Alvo global com foco no Brasil
O Helldown tem como alvo empresas no Brasil e em outros países, como Estados Unidos, Canadá, Reino Unido, França e Itália. Utilizando táticas de dupla extorsão e explorando vulnerabilidades críticas, o grupo compromete redes corporativas, ampliando o impacto de seus ataques.
Entre as falhas exploradas está a CVE-2024-42057, que permite a execução de códigos maliciosos sem autenticação. O malware utiliza firewalls Zyxel como ponto de entrada, obrigando algumas empresas a substituí-los por outras soluções após incidentes.

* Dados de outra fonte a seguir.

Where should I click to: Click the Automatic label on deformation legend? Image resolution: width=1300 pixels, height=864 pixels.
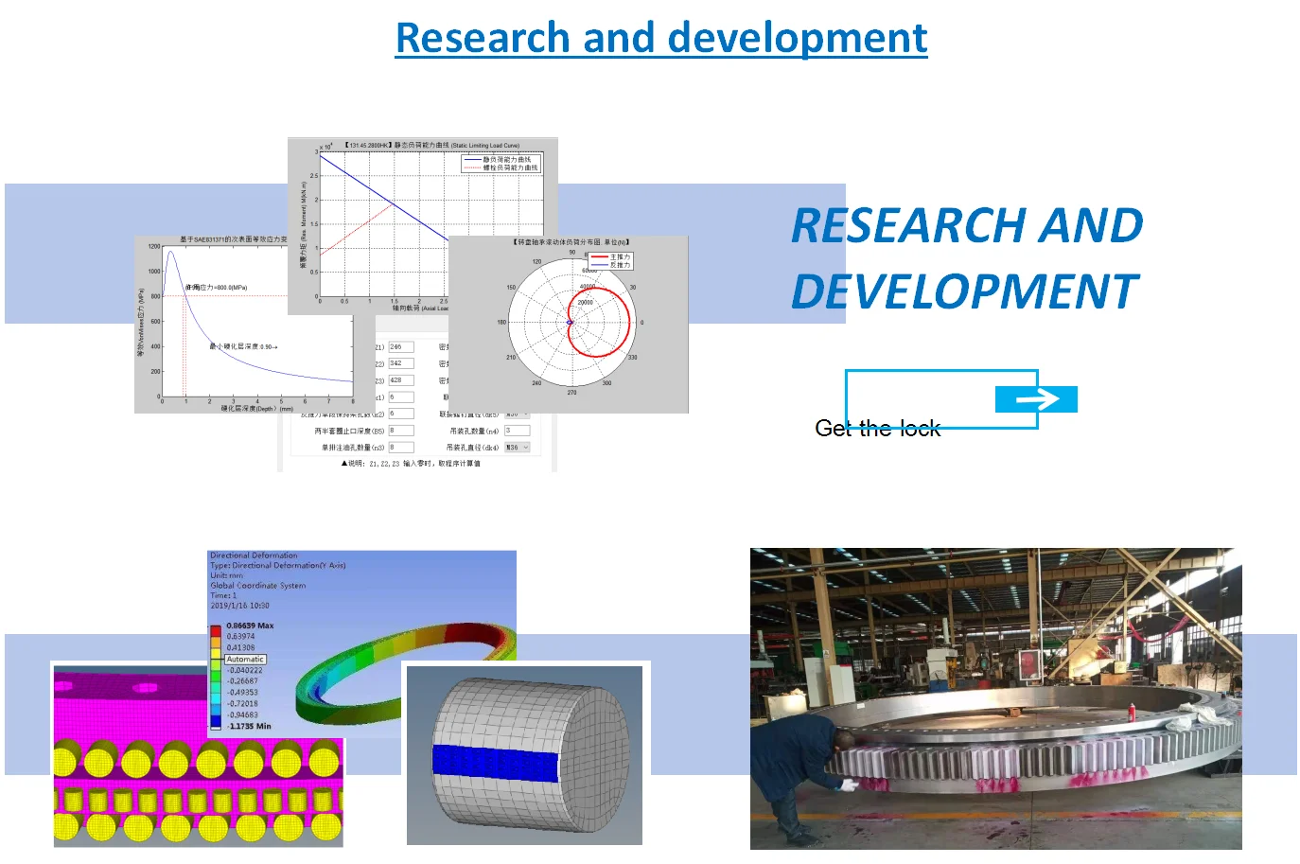[x=245, y=660]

Cadeia de ataque e ferramentas utilizadas
De acordo com a ISH, o Helldown segue uma cadeia de ataque sofisticada:
- Início: Exploração de vulnerabilidades críticas para acesso inicial.
- Movimentação lateral: Uso de ferramentas como Mimikatz para roubo de credenciais e Advanced Port Scanner para mapeamento de redes.

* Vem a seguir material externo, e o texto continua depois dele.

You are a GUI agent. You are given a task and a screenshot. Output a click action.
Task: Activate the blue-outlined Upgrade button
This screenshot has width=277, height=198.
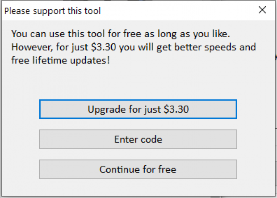pyautogui.click(x=138, y=109)
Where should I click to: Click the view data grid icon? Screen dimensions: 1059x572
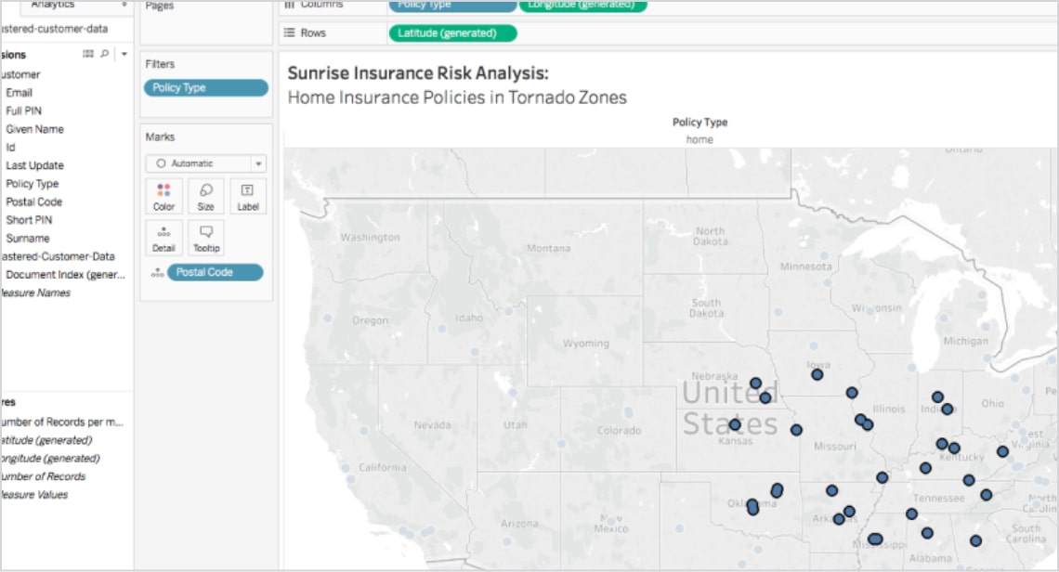point(88,55)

- Criptografia: Um executável chamado “hellenc.exe” é empregado para bloquear os dados.
Autodestruição: O malware se autodestrói, forçando a reinicialização do sistema, dificultando análises forenses.
O impacto da reutilização de builders
A reutilização de builders vazados, como o do LockBit 3.0, tem sido uma estratégia recorrente entre grupos criminosos, facilitando a criação de novas variantes de ransomware. Isso reduz a barreira técnica para ataques, permitindo que grupos como Helldown, Donex e DarkRace intensifiquem suas operações, mirando setores críticos como energia e tecnologia.
“Essa prática não apenas amplia a sofisticação dos ataques, mas também aumenta sua frequência, tornando o cenário de cibersegurança ainda mais desafiador”, alerta a ISH.
Como se proteger
Para mitigar os riscos de ataques como o do Helldown, a ISH Tecnologia recomenda:
- Planos de recuperação cibernética: Estabeleça e teste rotineiramente estratégias para resposta a incidentes.
- Autenticação multifator (MFA): Aplique MFA em todos os serviços possíveis.
- Filtragem de tráfego: Restringir acessos não autorizados.
- Backups regulares: Realize backups frequentes e mantenha-os offline.
- Atualizações constantes: Corrija vulnerabilidades em sistemas operacionais, softwares e firmwares.
Com ameaças cada vez mais sofisticadas e persistentes, a prevenção e a rápida resposta são fundamentais para minimizar os impactos de ataques cibernéticos.